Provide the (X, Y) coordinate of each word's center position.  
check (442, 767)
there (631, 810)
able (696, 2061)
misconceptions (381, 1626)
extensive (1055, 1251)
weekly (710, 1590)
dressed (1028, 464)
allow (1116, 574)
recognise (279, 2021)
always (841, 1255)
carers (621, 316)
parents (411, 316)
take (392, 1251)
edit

- - - - -

### Task statement
Could you repeat, character for character, the stretch of lines from the one containing "misconceptions (381, 1626)" through the final line, including both?

### Answer to the problem
misconceptions (381, 1626)
extensive (1055, 1251)
weekly (710, 1590)
dressed (1028, 464)
allow (1116, 574)
recognise (279, 2021)
always (841, 1255)
carers (621, 316)
parents (411, 316)
take (392, 1251)
edit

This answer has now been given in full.